Suppose $\alpha$ increases monotonically on $[a,b]$, $g$ is continuous, and $g(x)=G'(x)$ for $a \leq x \leq b$. Prove that,

$$\int_a^b\alpha(x)g(x)\,dx=G(b)\alpha(b)-G(a)\alpha(a)-\int_a^bG\,d\alpha.$$

It seems to me that the continuity of $g$ is not necessary for the result above. It is enough to assume that $g$ is Riemann integrable. Am I right in thinking this?

I have thought as follows:

$\int_a^bG\,d\alpha$ exists because $G$ is differentiable and hence continuous.

$\alpha(x)$ is integrable with respect to $x$ since it is monotonic. If $g(x)$ is also integrable with respect to $x$ then $\int_a^b\alpha(x)g(x)\,dx$ also exists.

To prove the given formula, I start from the hint given by Rudin $$\sum_{i=1}^n\alpha(x_i)g(t_i)\Delta x_i=G(b)\alpha(b)-G(a)\alpha(a)-\sum_{i=1}^nG(x_{i-1})\Delta \alpha_i$$ where $g(t_i)\Delta x_i=\Delta G_i$ by the intermediate mean value theorem.

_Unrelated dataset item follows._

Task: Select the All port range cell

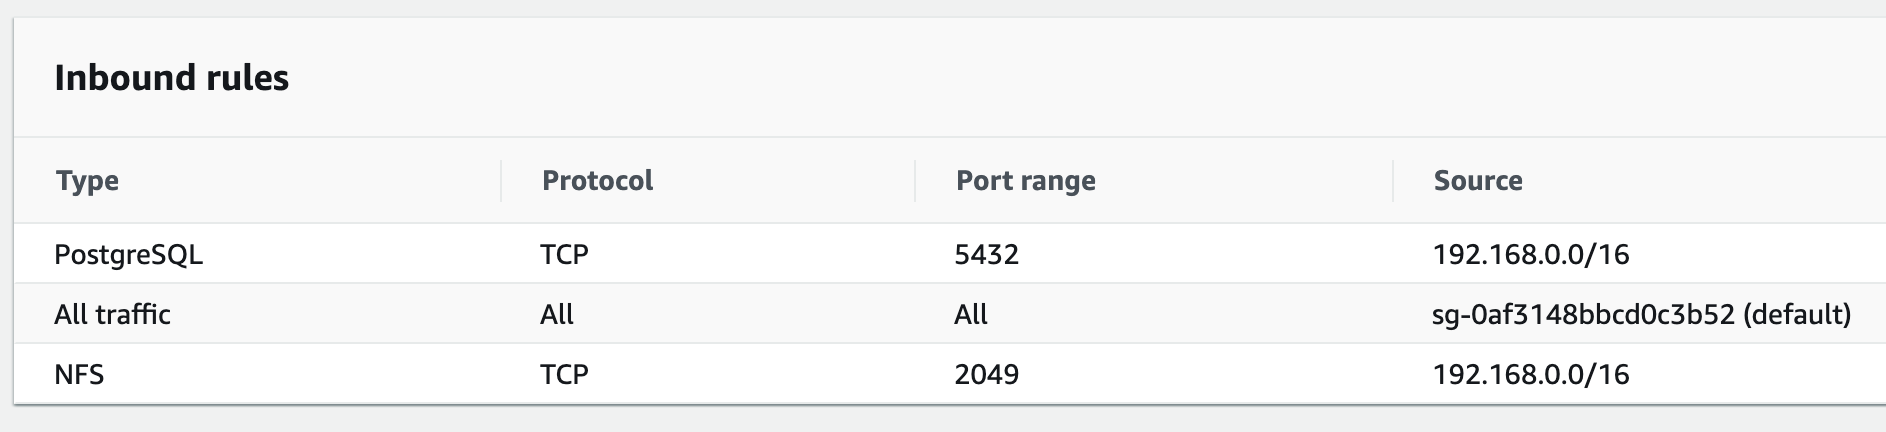Action: 970,315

Now the sum on the right-hand side converges to $\int_a^bG\,d\alpha$. The sum on the left-hand side would have converged to $\int_a^b\alpha(x)g(x)\,dx$ if it had been $$\sum_{i=1}^n \alpha(x_i)g(x_i)\Delta x$$ The absolute difference between this and what we have is bounded above by $$\max(|\alpha(a)|,|\alpha(b)|)\sum_{i=1}^n |g(x_i)-g(t_i)|\Delta x$$ and this can be made arbitrarily small because $g(x)$ is integrable with respect to $x$.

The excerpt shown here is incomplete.